[Data extracted from a collection]
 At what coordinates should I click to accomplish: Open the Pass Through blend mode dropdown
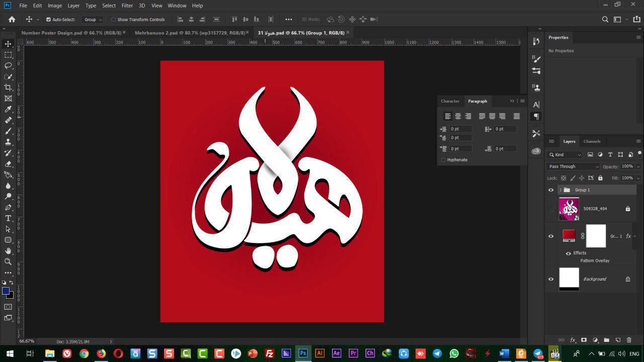[x=574, y=166]
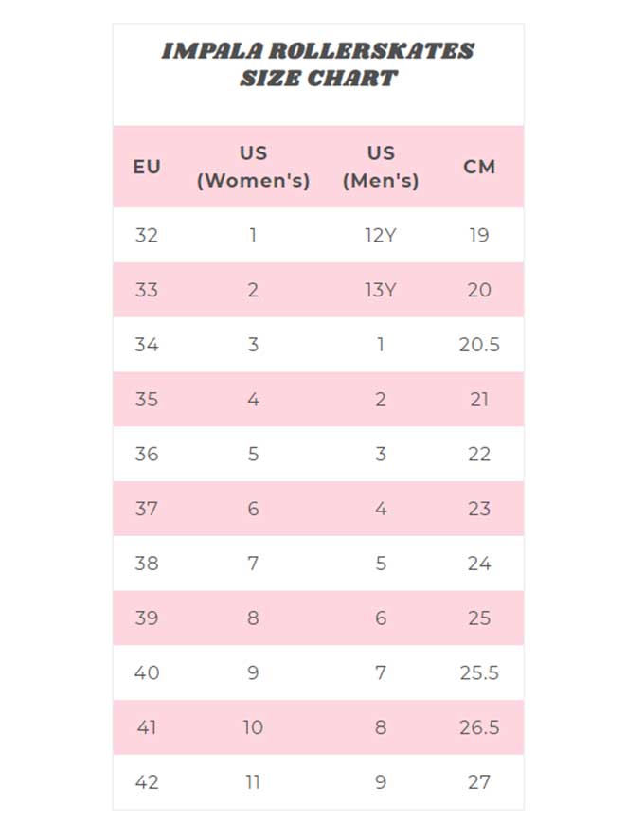Click EU size 39 cell
The image size is (644, 824).
click(147, 618)
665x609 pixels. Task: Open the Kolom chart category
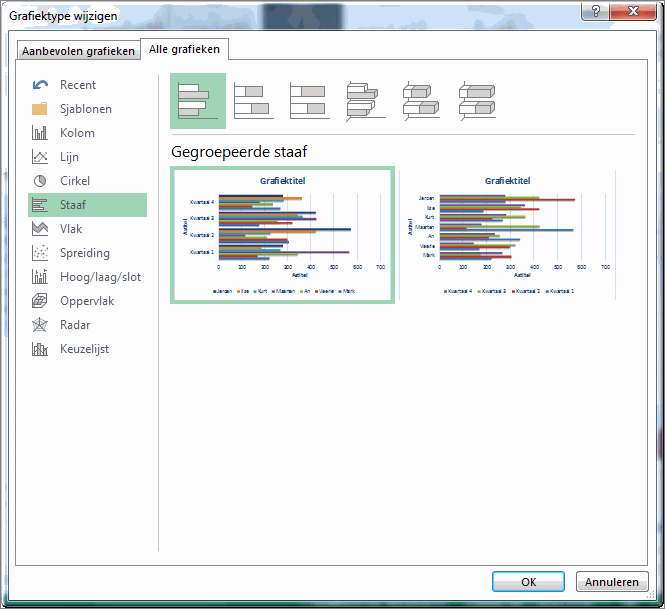coord(77,133)
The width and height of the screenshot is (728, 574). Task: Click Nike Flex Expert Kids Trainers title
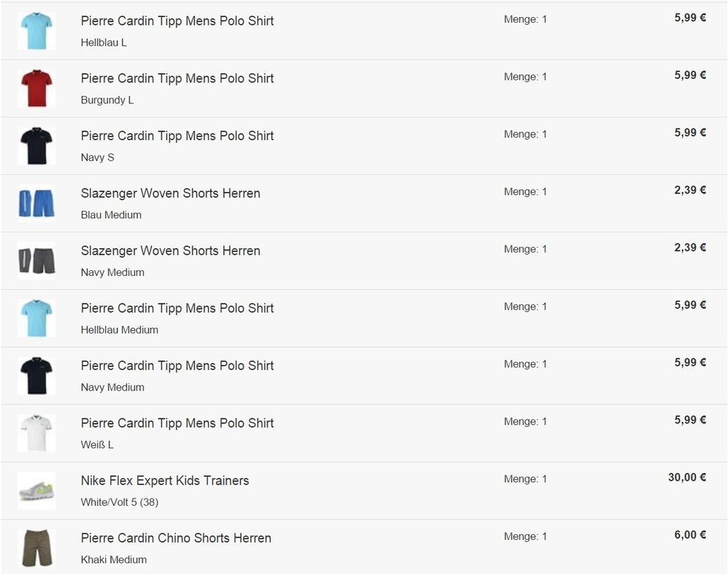[x=165, y=481]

• _Exercise goal_: This exercise calls for a verbatim output of the entries, pictures omitted.

• _Answer_:
 At what coordinates should I click to accomplish: Open the Pass Through blend mode dropdown
[x=574, y=166]
Click EU size 39 cell
The image size is (644, 824).
click(147, 618)
665x609 pixels. Task: Open the Kolom chart category
coord(77,133)
The width and height of the screenshot is (728, 574). Task: Click Nike Flex Expert Kids Trainers title
[x=165, y=481]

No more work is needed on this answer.